Maître-chien Madec, adjudants Tripard et Robin : secouristes du PGHM

Évoquer le PGHM (Peloton de gendarmerie de haute montagne), c’est convoquer des images de secours héliportés dans des conditions extrêmes ou de recherche de personnes ensevelies sous une avalanche. La plus ancienne unité de France est née à Chamonix, en 1958, au pied du massif du Mont-Blanc.
« Chamonix, c’est La Mecque du secours engagé et technique, avec de nombreuses interventions au-delà des 4 000 mètres », souligne le maître-chien Madec, interpellé par les conditions de terrain et le froid, bien plus drastiques que dans ses Pyrénées natales. Parmi les trois maîtres-chiens de l’équipe cynophile du PGHM de Chamonix, c’est lui qui est de permanence aujourd’hui au centre opérationnel, la DZ (Drop Zone) des Bois. Le long bâtiment incurvé flanqué de deux hangars pour les hélicoptères est dissimulé entre les arbres, au hameau de Praz, au pied de la mer de Glace.

▶ [EXTRAITS DU LISTING]
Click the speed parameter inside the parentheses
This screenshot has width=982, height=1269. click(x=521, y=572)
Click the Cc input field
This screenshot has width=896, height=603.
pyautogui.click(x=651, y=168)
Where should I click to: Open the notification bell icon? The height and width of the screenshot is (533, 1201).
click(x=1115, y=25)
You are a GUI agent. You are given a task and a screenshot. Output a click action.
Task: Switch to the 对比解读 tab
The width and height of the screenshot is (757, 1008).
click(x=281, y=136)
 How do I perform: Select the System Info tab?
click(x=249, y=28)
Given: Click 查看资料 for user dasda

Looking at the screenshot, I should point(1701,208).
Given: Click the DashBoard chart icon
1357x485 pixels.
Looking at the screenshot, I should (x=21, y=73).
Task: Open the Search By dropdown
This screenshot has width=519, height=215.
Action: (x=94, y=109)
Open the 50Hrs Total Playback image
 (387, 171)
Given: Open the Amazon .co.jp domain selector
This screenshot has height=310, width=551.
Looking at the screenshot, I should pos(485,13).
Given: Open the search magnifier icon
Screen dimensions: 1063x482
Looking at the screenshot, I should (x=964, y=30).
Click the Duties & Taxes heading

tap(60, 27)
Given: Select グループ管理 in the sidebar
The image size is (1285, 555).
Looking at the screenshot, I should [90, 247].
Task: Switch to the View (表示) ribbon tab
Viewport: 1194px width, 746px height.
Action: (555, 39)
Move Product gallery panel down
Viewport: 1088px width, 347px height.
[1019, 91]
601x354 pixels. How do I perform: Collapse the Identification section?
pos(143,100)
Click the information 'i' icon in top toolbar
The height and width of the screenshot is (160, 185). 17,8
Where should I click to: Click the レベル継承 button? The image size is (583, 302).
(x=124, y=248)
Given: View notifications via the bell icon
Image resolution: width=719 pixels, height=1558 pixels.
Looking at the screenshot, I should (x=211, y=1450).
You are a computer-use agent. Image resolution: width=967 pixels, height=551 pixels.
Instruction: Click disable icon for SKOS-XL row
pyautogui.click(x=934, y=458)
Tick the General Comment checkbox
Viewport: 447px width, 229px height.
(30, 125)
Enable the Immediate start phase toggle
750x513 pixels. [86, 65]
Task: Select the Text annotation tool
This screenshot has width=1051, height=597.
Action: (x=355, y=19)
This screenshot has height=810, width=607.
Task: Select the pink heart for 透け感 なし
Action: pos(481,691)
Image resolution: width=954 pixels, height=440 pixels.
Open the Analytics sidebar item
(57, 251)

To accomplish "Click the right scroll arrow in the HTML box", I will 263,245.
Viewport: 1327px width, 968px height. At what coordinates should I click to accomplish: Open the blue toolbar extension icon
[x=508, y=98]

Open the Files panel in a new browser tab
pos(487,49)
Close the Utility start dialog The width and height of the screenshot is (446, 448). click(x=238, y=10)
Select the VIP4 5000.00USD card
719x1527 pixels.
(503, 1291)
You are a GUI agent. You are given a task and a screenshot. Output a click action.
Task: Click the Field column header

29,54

▶ [CONSIGNES]
a: Reformulez sous forme de liste concise le paragraphe du document source qui commence par « Évoquer le PGHM », en conservant ses faits principaux.
b: Reproduisez fidèlement le passage du document source allant de « Évoquer le PGHM » à « mer de Glace. ».
Le listing figurant ci-dessus constitue un matériau distinct du document source.

▶ [CORRIGÉ]
a:
- Le PGHM (Peloton de gendarmerie de haute montagne) évoque des secours héliportés dans des conditions extrêmes et la recherche de personnes ensevelies sous une avalanche.
- Il s'agit de la plus ancienne unité de France.
- Elle est née à Chamonix en 1958, au pied du massif du Mont-Blanc.

b:
Évoquer le PGHM (Peloton de gendarmerie de haute montagne), c’est convoquer des images de secours héliportés dans des conditions extrêmes ou de recherche de personnes ensevelies sous une avalanche. La plus ancienne unité de France est née à Chamonix, en 1958, au pied du massif du Mont-Blanc.
« Chamonix, c’est La Mecque du secours engagé et technique, avec de nombreuses interventions au-delà des 4 000 mètres », souligne le maître-chien Madec, interpellé par les conditions de terrain et le froid, bien plus drastiques que dans ses Pyrénées natales. Parmi les trois maîtres-chiens de l’équipe cynophile du PGHM de Chamonix, c’est lui qui est de permanence aujourd’hui au centre opérationnel, la DZ (Drop Zone) des Bois. Le long bâtiment incurvé flanqué de deux hangars pour les hélicoptères est dissimulé entre les arbres, au hameau de Praz, au pied de la mer de Glace.